On both 9 March 2018 and 27 April 2018, the Associate Judge was obviously aware of the need to accord Mr Kitoko procedural fairness and took steps to ensure that this occurred.
On 7 June 2018, both parties appeared before her Honour and the matter was heard. At the beginning of the hearing:
1. Mr Kitoko indicated that he was ready to proceed (T1.21-23);
2. it was clearly established that, despite the potentially confusing wording of prayer 3 in UTS's notice of motion of 21 December 2017, what was being heard was an application for summary dismissal as referred to in prayer 3(a) (T1.21-33, T2.16-T3.1);
3. Mr Kitoko did not object to the two affidavits of Mr Geng (mistakenly referred to in the transcript as Mr Nguyen) relied upon by UTS (T1.33-.40).
Mr Kitoko relied upon his written submissions and made oral submissions at the hearing. At the end of the hearing her Honour reserved her decision.
On 11 July 2018, Harrison AsJ delivered judgment dismissing Mr Kitoko's summons for judicial review and ordering him to pay costs: Kitoko v University of Technology Sydney [2018] NSWSC 1007. Her Honour examined in detail the factual and legal issues relied upon by Mr Kitoko in the Supreme Court proceedings, at [28] to [44], and the factual and legal issues determined in the FCC proceedings, at [45] to [89]. Applying the principles concerning issue estoppel set out in [18] to [24] of her judgment, Harrison AsJ held:
"90. The Federal Circuit Court made findings and conclusions in relation to ground of review 2A unsatisfactory progress and discontinuance, 2B alleged fraud, collusion and corruption - abandonment and 2C further alleged fraud, collusion and corruption arising out of the plaintiff's accident at Broadway.

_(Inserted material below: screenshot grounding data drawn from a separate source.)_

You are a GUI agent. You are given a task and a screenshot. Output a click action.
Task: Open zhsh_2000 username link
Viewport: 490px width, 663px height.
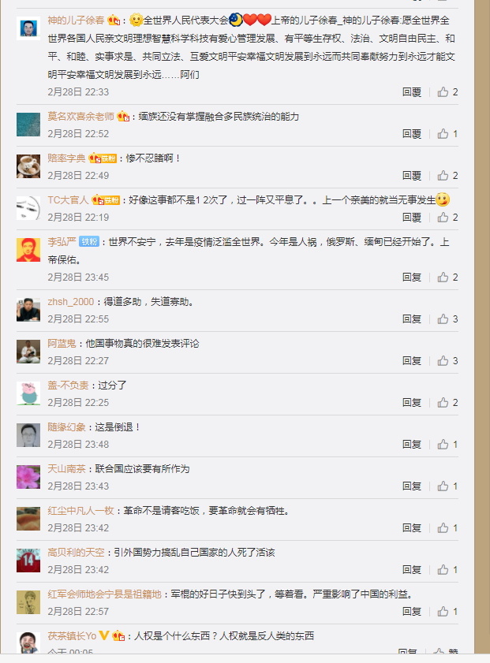point(71,301)
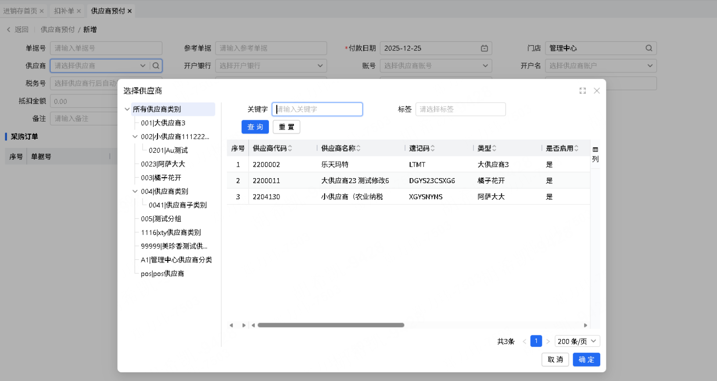Click the fullscreen icon in the supplier dialog

582,91
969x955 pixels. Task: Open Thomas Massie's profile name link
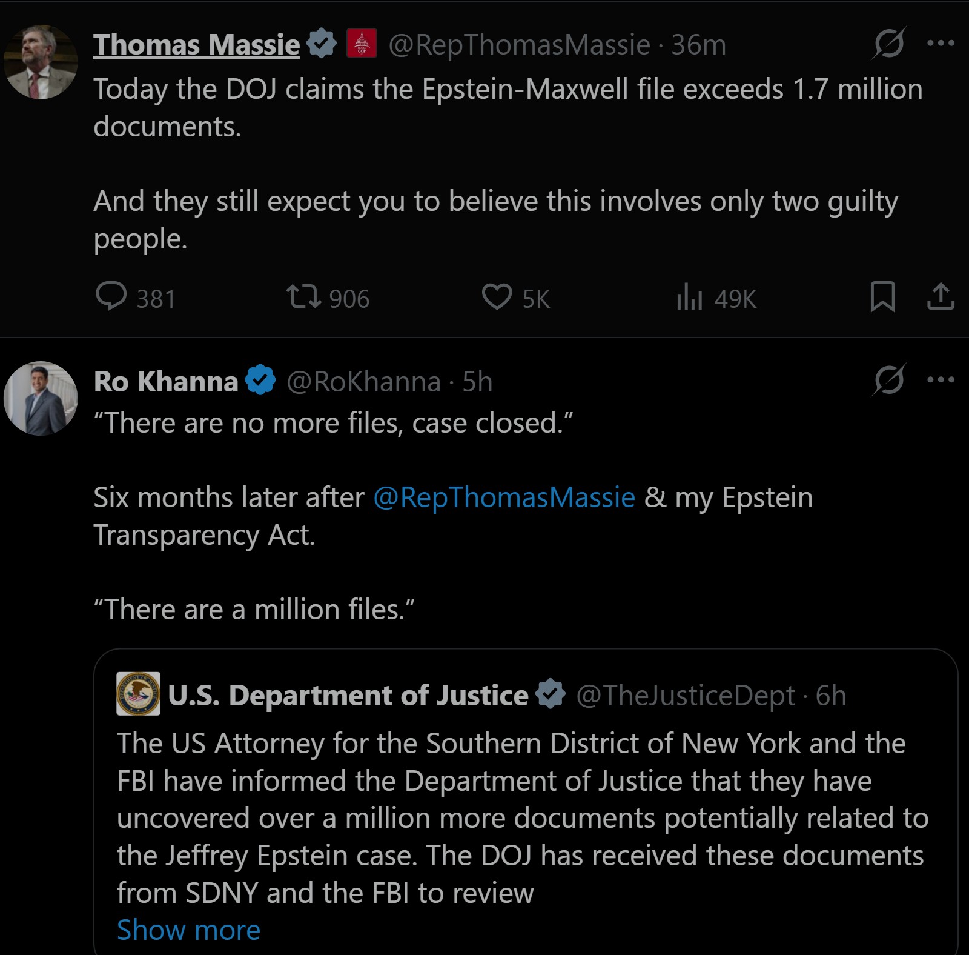(196, 45)
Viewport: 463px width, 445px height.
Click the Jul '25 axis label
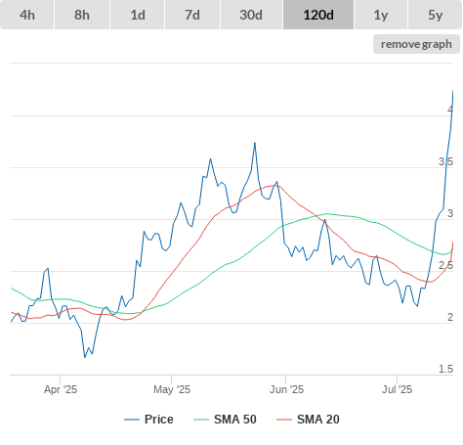(x=397, y=389)

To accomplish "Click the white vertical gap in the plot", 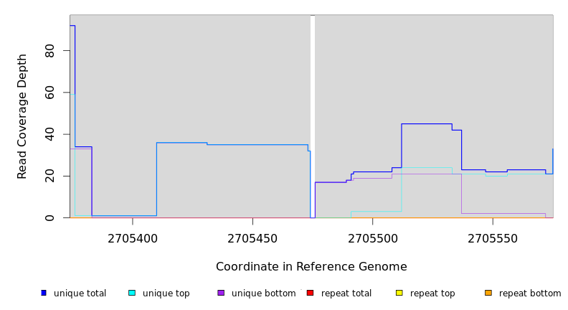I will pyautogui.click(x=313, y=115).
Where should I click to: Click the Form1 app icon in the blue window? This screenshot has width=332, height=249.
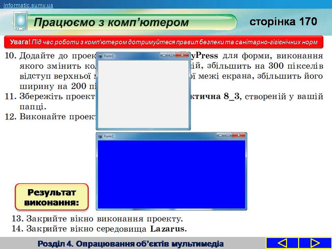pos(100,136)
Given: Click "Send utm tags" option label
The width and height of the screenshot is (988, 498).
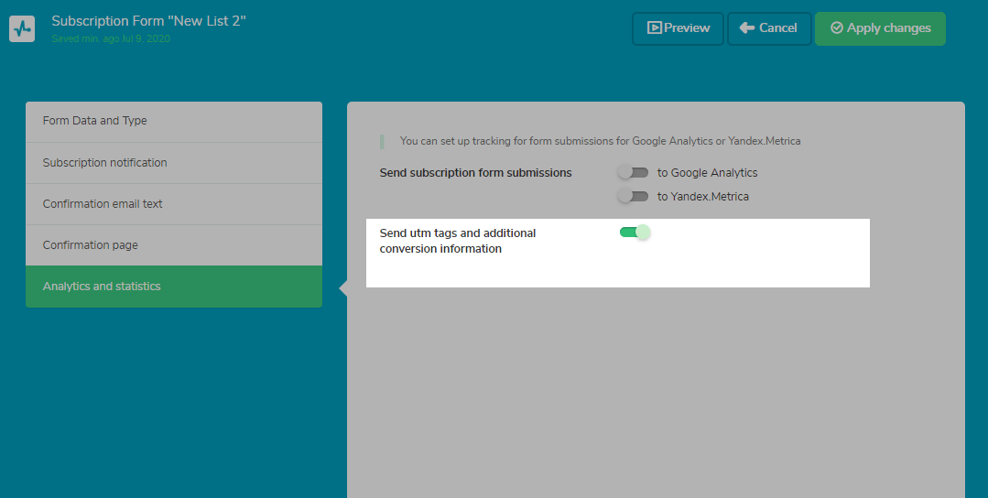Looking at the screenshot, I should click(458, 241).
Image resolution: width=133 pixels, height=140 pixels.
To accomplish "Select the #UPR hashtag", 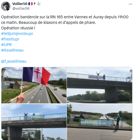I will point(6,45).
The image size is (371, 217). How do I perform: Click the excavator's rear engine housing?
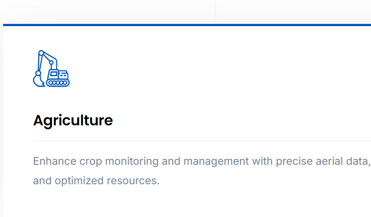[63, 75]
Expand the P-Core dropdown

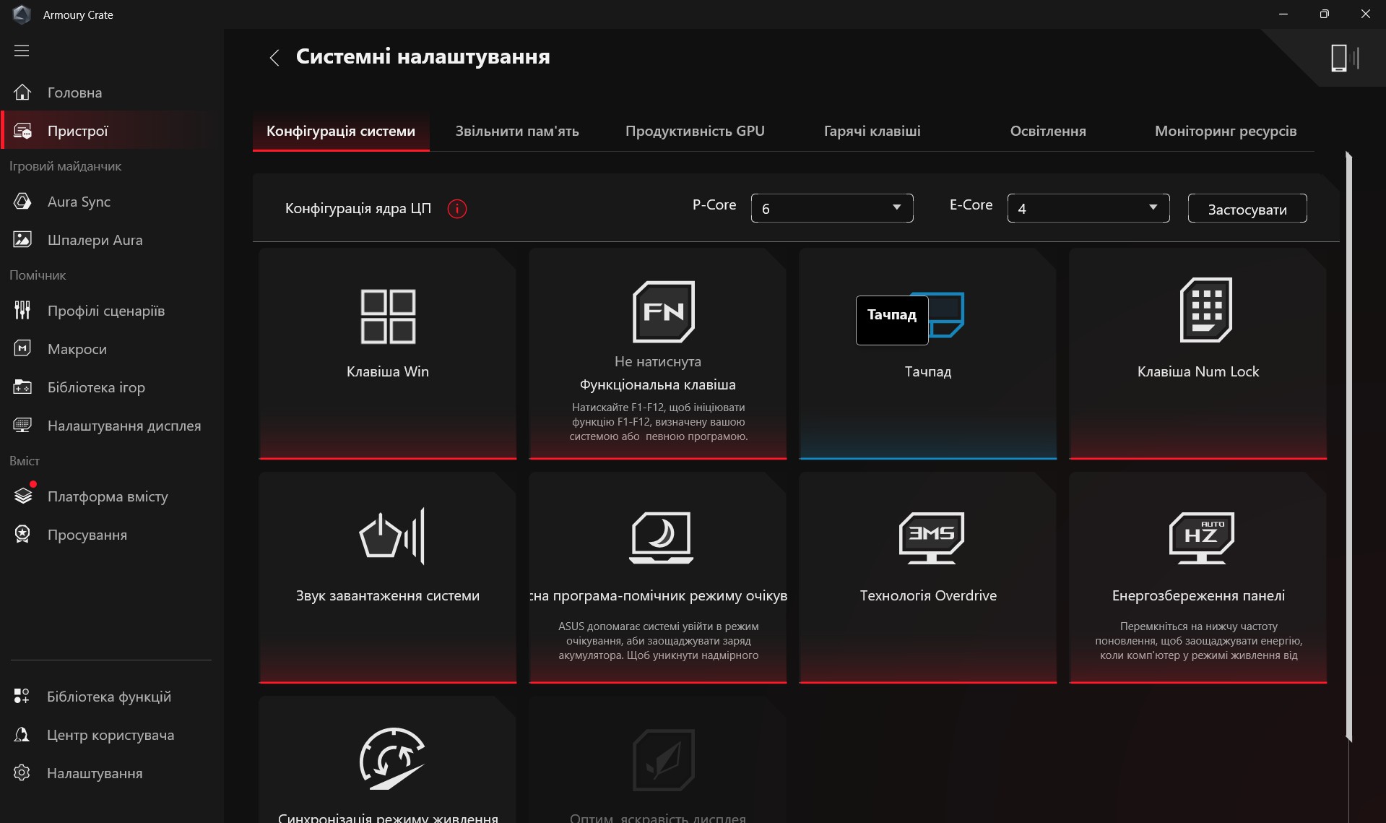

91. It is my view that the same matters are agitated in this judicial review. They have already been decided by a decision of a judge in the Federal Circuit Court. The judicial decision of the Federal Circuit Court is final. That Federal Circuit Court decision involves the same parties as these current proceedings. The requirements for there to be an issue estoppel have been met. As these proceedings are the subject of issue estoppel and therefore cannot be relitigated in this Court, they should be dismissed.
92. The last topic to be addressed is whether there have been breaches of the UTS Student Rules. While mention was made of some of the UTS Student Rules in the Federal Circuit Court, and some factual findings made, they were not finally determined."
None of these conclusions nor any of the analysis or findings upon which these conclusions were based was sought to be specifically challenged in any of Mr Kitoko's grounds of appeal.
In the light of her Honour's conclusion at [92], Harrison AsJ then went on to consider whether there was any merit in any of the allegations of breaches of the UTS Student Rules. Her Honour stated at [95] that she carefully read through Mr Kitoko's submissions and had set out, at [97], each of the rules Mr Kitoko referred to, in addition to rule 11.13.1 which he specified as having been breached, and the rules referred to by UTS. It was then identified, at [99], that these rules were potentially relevant to the issues described as "discontinuance", "the payment of $500" and "the appeal committee". Her Honour's consideration of those issues was as follows:
"(A) Discontinuance
100. The plaintiff submitted that UTS had accepted his progress. It is true that UTS had accepted his progress up to a point in time. The plaintiff says "Rule 11.13.1 required him to put in a notice of a submission two months before he submits his thesis. Your do not need the supervisor to do that. You fill in the form and you put it in". That is how he did it. The plaintiff submitted that "when the student has done this, the rule says that you cannot give the student an "unsatisfactory" in the same semester unless the student has not submitted their thesis". The plaintiff's reliance on UTS Student Rule 11.13.1 is misplaced. (T23: 25-30)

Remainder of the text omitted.